Every entry must be repeated exactly in the answer.

> Exercise material:

______

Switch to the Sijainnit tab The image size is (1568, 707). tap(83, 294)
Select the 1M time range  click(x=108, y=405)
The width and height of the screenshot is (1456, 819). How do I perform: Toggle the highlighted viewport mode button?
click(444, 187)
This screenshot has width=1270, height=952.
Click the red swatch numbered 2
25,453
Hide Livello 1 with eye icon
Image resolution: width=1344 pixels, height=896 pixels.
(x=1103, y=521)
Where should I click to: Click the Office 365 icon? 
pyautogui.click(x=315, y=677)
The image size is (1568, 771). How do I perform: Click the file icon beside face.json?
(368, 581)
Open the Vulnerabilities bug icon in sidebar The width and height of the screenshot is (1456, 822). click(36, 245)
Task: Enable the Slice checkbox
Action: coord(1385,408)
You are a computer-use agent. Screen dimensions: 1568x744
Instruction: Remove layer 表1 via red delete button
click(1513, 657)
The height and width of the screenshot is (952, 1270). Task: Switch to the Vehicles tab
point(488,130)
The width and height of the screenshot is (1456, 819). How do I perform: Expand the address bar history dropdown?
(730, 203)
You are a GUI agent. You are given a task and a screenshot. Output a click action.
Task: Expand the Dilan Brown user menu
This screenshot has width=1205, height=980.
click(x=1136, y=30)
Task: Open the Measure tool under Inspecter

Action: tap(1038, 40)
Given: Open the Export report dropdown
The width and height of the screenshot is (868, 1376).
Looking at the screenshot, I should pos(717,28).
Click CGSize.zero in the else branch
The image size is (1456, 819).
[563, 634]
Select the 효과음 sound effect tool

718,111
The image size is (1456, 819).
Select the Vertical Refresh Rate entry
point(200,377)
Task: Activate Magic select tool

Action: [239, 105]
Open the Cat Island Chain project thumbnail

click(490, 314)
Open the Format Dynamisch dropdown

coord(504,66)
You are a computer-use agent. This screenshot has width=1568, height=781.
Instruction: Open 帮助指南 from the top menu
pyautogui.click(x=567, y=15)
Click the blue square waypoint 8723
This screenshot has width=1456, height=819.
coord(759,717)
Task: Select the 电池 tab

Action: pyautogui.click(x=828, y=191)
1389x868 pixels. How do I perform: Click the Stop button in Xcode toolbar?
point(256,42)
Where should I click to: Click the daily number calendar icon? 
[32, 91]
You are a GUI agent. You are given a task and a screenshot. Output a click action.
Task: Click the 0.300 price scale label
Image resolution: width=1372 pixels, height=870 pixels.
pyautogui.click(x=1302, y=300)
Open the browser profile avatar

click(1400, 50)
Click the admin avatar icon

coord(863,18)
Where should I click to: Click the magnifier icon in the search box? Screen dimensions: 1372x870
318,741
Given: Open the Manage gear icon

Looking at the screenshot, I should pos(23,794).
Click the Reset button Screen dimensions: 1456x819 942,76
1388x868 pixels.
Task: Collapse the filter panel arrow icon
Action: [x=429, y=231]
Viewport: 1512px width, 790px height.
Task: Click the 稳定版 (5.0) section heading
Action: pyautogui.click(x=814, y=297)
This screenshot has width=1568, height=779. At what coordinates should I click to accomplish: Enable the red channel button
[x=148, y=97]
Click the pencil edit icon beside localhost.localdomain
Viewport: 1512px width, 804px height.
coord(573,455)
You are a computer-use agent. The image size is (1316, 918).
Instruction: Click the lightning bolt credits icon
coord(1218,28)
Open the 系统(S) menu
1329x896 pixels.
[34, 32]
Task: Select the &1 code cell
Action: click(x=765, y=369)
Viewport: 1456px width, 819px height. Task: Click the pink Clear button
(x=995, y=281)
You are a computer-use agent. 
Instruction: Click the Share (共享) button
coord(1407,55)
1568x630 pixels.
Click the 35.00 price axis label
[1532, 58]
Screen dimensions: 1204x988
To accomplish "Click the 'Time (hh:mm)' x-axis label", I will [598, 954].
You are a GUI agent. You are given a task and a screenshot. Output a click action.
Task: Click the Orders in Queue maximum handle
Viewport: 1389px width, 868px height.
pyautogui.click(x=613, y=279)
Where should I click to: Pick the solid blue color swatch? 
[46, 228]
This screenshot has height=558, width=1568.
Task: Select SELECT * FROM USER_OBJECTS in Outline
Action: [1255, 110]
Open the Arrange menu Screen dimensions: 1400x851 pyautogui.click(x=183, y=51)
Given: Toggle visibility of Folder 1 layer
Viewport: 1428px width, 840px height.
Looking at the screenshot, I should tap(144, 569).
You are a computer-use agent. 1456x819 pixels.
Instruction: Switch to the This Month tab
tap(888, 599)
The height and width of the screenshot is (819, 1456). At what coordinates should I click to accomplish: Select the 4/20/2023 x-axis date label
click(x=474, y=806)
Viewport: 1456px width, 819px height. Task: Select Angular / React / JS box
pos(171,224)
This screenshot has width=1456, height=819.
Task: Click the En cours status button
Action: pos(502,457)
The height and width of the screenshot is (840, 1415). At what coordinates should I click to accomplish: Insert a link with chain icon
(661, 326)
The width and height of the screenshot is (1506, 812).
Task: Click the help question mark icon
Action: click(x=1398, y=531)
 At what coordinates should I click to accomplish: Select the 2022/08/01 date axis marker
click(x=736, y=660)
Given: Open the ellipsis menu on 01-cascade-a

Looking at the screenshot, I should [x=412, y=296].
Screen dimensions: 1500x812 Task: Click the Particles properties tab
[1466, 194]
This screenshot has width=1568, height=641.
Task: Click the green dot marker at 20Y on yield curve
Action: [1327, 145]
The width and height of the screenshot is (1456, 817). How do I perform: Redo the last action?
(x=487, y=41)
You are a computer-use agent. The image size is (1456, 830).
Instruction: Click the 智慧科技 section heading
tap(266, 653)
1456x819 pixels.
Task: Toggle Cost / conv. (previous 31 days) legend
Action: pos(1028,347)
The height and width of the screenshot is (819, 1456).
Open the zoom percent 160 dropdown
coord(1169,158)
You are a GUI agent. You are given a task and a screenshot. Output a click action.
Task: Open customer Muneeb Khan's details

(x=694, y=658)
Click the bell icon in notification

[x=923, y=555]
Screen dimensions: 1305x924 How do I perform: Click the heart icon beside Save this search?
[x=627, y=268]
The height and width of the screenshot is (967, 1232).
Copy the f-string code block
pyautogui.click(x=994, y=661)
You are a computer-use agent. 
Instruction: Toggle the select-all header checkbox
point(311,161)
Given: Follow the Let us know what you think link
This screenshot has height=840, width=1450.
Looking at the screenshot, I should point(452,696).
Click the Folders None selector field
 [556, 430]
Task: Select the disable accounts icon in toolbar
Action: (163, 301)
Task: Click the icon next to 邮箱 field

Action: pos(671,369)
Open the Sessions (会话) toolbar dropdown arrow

______

> Answer area:
Switch to the Sijainnit tab The image size is (1568, 707). tap(83, 294)
Select the 1M time range  click(x=108, y=405)
The width and height of the screenshot is (1456, 819). How do I perform: Toggle the highlighted viewport mode button?
click(444, 187)
This screenshot has width=1270, height=952.
Click the red swatch numbered 2
25,453
Hide Livello 1 with eye icon
Image resolution: width=1344 pixels, height=896 pixels.
(x=1103, y=521)
Where should I click to: Click the Office 365 icon? 
pyautogui.click(x=315, y=677)
The image size is (1568, 771). How do I perform: Click the file icon beside face.json?
(368, 581)
Open the Vulnerabilities bug icon in sidebar The width and height of the screenshot is (1456, 822). click(36, 245)
Task: Enable the Slice checkbox
Action: coord(1385,408)
You are a computer-use agent. Screen dimensions: 1568x744
Instruction: Remove layer 表1 via red delete button
click(1513, 657)
The height and width of the screenshot is (952, 1270). Task: Switch to the Vehicles tab
point(488,130)
The width and height of the screenshot is (1456, 819). How do I perform: Expand the address bar history dropdown?
(730, 203)
You are a GUI agent. You are given a task and a screenshot. Output a click action.
Task: Expand the Dilan Brown user menu
This screenshot has width=1205, height=980.
click(x=1136, y=30)
Task: Open the Measure tool under Inspecter

Action: tap(1038, 40)
Given: Open the Export report dropdown
The width and height of the screenshot is (868, 1376).
Looking at the screenshot, I should pos(717,28).
Click CGSize.zero in the else branch
The image size is (1456, 819).
[563, 634]
Select the 효과음 sound effect tool

718,111
The image size is (1456, 819).
Select the Vertical Refresh Rate entry
point(200,377)
Task: Activate Magic select tool

Action: [239, 105]
Open the Cat Island Chain project thumbnail

click(490, 314)
Open the Format Dynamisch dropdown

coord(504,66)
You are a computer-use agent. This screenshot has width=1568, height=781.
Instruction: Open 帮助指南 from the top menu
pyautogui.click(x=567, y=15)
Click the blue square waypoint 8723
This screenshot has width=1456, height=819.
coord(759,717)
Task: Select the 电池 tab

Action: pyautogui.click(x=828, y=191)
1389x868 pixels. How do I perform: Click the Stop button in Xcode toolbar?
point(256,42)
Where should I click to: Click the daily number calendar icon? 
[32, 91]
You are a GUI agent. You are given a task and a screenshot. Output a click action.
Task: Click the 0.300 price scale label
Image resolution: width=1372 pixels, height=870 pixels.
pyautogui.click(x=1302, y=300)
Open the browser profile avatar

click(1400, 50)
Click the admin avatar icon

coord(863,18)
Where should I click to: Click the magnifier icon in the search box? Screen dimensions: 1372x870
318,741
Given: Open the Manage gear icon

Looking at the screenshot, I should pos(23,794).
Click the Reset button Screen dimensions: 1456x819 942,76
1388x868 pixels.
Task: Collapse the filter panel arrow icon
Action: [x=429, y=231]
Viewport: 1512px width, 790px height.
Task: Click the 稳定版 (5.0) section heading
Action: pyautogui.click(x=814, y=297)
This screenshot has width=1568, height=779. At what coordinates should I click to accomplish: Enable the red channel button
[x=148, y=97]
Click the pencil edit icon beside localhost.localdomain
Viewport: 1512px width, 804px height.
coord(573,455)
You are a computer-use agent. The image size is (1316, 918).
Instruction: Click the lightning bolt credits icon
coord(1218,28)
Open the 系统(S) menu
1329x896 pixels.
[34, 32]
Task: Select the &1 code cell
Action: click(x=765, y=369)
Viewport: 1456px width, 819px height. Task: Click the pink Clear button
(x=995, y=281)
You are a computer-use agent. 
Instruction: Click the Share (共享) button
coord(1407,55)
1568x630 pixels.
Click the 35.00 price axis label
[1532, 58]
Screen dimensions: 1204x988
To accomplish "Click the 'Time (hh:mm)' x-axis label", I will [598, 954].
You are a GUI agent. You are given a task and a screenshot. Output a click action.
Task: Click the Orders in Queue maximum handle
Viewport: 1389px width, 868px height.
pyautogui.click(x=613, y=279)
Where should I click to: Pick the solid blue color swatch? 
[46, 228]
This screenshot has height=558, width=1568.
Task: Select SELECT * FROM USER_OBJECTS in Outline
Action: [1255, 110]
Open the Arrange menu Screen dimensions: 1400x851 pyautogui.click(x=183, y=51)
Given: Toggle visibility of Folder 1 layer
Viewport: 1428px width, 840px height.
Looking at the screenshot, I should tap(144, 569).
You are a computer-use agent. 1456x819 pixels.
Instruction: Switch to the This Month tab
tap(888, 599)
The height and width of the screenshot is (819, 1456). At what coordinates should I click to accomplish: Select the 4/20/2023 x-axis date label
click(x=474, y=806)
Viewport: 1456px width, 819px height. Task: Select Angular / React / JS box
pos(171,224)
This screenshot has width=1456, height=819.
Task: Click the En cours status button
Action: pos(502,457)
The height and width of the screenshot is (840, 1415). At what coordinates should I click to accomplish: Insert a link with chain icon
(661, 326)
The width and height of the screenshot is (1506, 812).
Task: Click the help question mark icon
Action: click(x=1398, y=531)
 At what coordinates should I click to accomplish: Select the 2022/08/01 date axis marker
click(x=736, y=660)
Given: Open the ellipsis menu on 01-cascade-a

Looking at the screenshot, I should [x=412, y=296].
Screen dimensions: 1500x812 Task: Click the Particles properties tab
[1466, 194]
This screenshot has width=1568, height=641.
Task: Click the green dot marker at 20Y on yield curve
Action: [1327, 145]
The width and height of the screenshot is (1456, 817). How do I perform: Redo the last action?
(x=487, y=41)
You are a computer-use agent. The image size is (1456, 830).
Instruction: Click the 智慧科技 section heading
tap(266, 653)
1456x819 pixels.
Task: Toggle Cost / conv. (previous 31 days) legend
Action: pos(1028,347)
The height and width of the screenshot is (819, 1456).
Open the zoom percent 160 dropdown
coord(1169,158)
You are a GUI agent. You are given a task and a screenshot. Output a click action.
Task: Open customer Muneeb Khan's details

(x=694, y=658)
Click the bell icon in notification

[x=923, y=555]
Screen dimensions: 1305x924 How do I perform: Click the heart icon beside Save this search?
[x=627, y=268]
The height and width of the screenshot is (967, 1232).
Copy the f-string code block
pyautogui.click(x=994, y=661)
You are a computer-use agent. 
Instruction: Toggle the select-all header checkbox
point(311,161)
Given: Follow the Let us know what you think link
This screenshot has height=840, width=1450.
Looking at the screenshot, I should point(452,696).
Click the Folders None selector field
 [556, 430]
Task: Select the disable accounts icon in toolbar
Action: (163, 301)
Task: Click the icon next to 邮箱 field

Action: pos(671,369)
Open the Sessions (会话) toolbar dropdown arrow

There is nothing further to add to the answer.